TABOR requires average refunds between $13-$41
Economic forecasters predict a strong state budget in 2016, though revenues will not be as strong those immediately after the economic downturn. Lawmakers expect to issue refunds to taxpayers next year.

DENVER – A clearer picture of refunds owed to Colorado taxpayers was presented to budget writers Monday, with averages between $13 and $41.

Two forecasts presented to the Joint Budget Committee highlighted a strong state economy, but without the generous revenue spikes seen after the initial boom after the economic downturn.

The Taxpayer’s Bill of Rights (TABOR) requires refunds when revenue exceeds inflation and population growth. Refunds are expected in spring, totaling $153.6 million, about $67 million lower than what was estimated with the last forecast in June.

The first $85.7 million of the surplus will be refunded through the Earned Income Tax Credit, available to low-income workers. The remaining $67.9 million will be refunded through the sales-tax refund.

Taxpayers filing single returns with adjusted gross incomes of up to $36,001 will receive refunds of $13 each; households that qualify for the EITC will receive an additional $262. Taxpayers filing single returns with adjusted gross incomes of $204,000 and up will receive refunds of $41 each.

Some budget writers appeared frustrated that refunds would be sent to taxpayers while critical services, such as K-12 education, remain underfunded. Seemingly on cue, the Colorado Supreme Court on Monday rejected a challenge to a formula used by state lawmakers to reduce school funding in order to balance the state budget.

“It is confounding that tax refunds will be issued when we still do not have the ability to properly fund our public schools,” said Rep. Dave Young, D-Greeley, a JBC member. “Our JBC members will work diligently to do what we can to meet our constitutional obligations and fund K-12 as much as possible.”

While the state’s economy is expected to lag revenue streams seen after an initial burst out of the downturn, economists still predict growth. The 2016-17 budget is expected to rebound from slower revenue expansion seen in the current fiscal year.

Revenues are expected to suffer from contractions within the oil-and-gas industry. Global economies also will contribute to economic uncertainties, said economists from the governor’s office and Legislature. But employment is growing, income is increasing and the housing market continues to improve.

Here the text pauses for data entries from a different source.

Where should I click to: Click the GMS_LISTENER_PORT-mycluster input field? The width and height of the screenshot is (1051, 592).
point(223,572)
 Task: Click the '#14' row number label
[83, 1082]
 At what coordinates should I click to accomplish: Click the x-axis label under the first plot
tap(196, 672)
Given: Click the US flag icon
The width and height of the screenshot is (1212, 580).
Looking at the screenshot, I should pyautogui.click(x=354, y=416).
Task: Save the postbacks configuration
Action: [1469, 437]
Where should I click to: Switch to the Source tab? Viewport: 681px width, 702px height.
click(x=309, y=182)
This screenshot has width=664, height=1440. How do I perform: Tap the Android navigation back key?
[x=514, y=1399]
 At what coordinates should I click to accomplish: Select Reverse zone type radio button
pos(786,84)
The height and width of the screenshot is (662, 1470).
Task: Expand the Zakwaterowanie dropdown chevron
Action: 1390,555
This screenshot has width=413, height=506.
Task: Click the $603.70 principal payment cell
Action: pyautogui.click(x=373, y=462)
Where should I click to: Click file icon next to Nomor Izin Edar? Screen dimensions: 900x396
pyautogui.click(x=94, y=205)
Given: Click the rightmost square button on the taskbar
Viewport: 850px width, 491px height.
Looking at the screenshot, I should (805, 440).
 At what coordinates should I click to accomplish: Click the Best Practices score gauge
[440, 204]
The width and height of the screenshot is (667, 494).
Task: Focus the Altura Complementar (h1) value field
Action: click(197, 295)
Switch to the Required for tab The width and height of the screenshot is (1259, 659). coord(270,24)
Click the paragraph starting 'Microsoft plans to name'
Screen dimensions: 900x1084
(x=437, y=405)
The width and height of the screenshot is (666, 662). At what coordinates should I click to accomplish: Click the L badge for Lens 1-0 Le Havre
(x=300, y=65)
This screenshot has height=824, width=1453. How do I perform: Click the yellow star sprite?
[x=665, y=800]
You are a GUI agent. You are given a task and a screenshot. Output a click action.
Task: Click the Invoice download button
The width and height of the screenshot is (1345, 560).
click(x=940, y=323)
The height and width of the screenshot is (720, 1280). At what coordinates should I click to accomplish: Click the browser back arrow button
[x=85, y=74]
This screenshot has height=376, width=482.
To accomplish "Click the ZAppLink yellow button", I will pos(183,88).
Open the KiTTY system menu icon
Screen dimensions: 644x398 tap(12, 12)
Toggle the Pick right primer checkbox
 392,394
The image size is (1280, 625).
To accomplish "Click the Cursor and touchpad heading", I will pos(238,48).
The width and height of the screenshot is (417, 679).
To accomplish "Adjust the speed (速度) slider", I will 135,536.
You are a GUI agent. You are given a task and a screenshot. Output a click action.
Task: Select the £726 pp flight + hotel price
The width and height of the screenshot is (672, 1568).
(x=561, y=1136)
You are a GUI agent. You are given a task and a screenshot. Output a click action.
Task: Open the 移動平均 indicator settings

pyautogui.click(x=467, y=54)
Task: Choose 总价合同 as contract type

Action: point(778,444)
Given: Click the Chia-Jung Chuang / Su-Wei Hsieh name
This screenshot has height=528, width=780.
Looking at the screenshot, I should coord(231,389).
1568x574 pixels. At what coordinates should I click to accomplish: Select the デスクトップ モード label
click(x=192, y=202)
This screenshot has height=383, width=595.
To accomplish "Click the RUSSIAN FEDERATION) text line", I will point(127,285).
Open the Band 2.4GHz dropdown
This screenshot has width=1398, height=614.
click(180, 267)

Meanwhile, transportation and construction will see money thanks to cash transfer triggers as a result of personal income growth. Transfers from the general fund of $50 million to the Capital Construction Fund and $200.2 million to the Highway Users Tax Fund are expected after the latest forecast.

But the recent forecasts also highlight that the budget will be out of balance. General Fund revenue is expected to be $220.4 million lower than the amount budgeted to be spent and saved in the required reserve for the current fiscal year.

“We are going into some tough budget years,” said Natalie Mullis, the Legislature’s chief economist for Legislative Council. “We are not fully funding the budget that you built. ... There’s nothing that triggers any budget-cutting plans at this point, but it’s something to keep in mind.”